SUPPLIED INFORMATION Start Marker

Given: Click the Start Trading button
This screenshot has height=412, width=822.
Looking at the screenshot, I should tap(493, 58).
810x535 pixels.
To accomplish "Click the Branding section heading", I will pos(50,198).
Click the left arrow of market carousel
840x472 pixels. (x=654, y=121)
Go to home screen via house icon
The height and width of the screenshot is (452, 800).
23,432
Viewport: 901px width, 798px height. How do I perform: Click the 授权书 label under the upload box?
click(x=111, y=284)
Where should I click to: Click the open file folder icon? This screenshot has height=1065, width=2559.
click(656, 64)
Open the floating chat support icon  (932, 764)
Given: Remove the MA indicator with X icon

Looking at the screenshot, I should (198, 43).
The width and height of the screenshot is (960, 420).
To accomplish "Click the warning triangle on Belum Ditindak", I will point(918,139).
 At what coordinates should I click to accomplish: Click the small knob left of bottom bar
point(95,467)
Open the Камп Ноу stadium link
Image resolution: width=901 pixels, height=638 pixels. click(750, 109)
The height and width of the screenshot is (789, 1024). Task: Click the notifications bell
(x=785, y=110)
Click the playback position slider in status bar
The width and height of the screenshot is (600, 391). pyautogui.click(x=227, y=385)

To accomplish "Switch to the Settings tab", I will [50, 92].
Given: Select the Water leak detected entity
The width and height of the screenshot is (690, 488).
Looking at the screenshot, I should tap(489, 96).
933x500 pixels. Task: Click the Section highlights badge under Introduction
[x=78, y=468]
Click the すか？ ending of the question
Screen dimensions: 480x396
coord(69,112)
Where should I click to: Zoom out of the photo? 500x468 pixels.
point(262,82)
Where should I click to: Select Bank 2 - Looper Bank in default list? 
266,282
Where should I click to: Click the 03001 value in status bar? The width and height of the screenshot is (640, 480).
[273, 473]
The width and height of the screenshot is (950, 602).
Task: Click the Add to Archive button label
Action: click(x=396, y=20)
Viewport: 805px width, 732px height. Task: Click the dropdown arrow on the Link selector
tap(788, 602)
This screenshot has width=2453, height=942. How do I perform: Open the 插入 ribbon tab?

SUPPLIED INFORMATION End Marker

WORK ORDER: From the material above, copy each line that includes the word "will".

WRITTEN RESPONSE:
To accomplish "Click the Branding section heading", I will pos(50,198).
To accomplish "Click the warning triangle on Belum Ditindak", I will point(918,139).
To accomplish "Switch to the Settings tab", I will [50, 92].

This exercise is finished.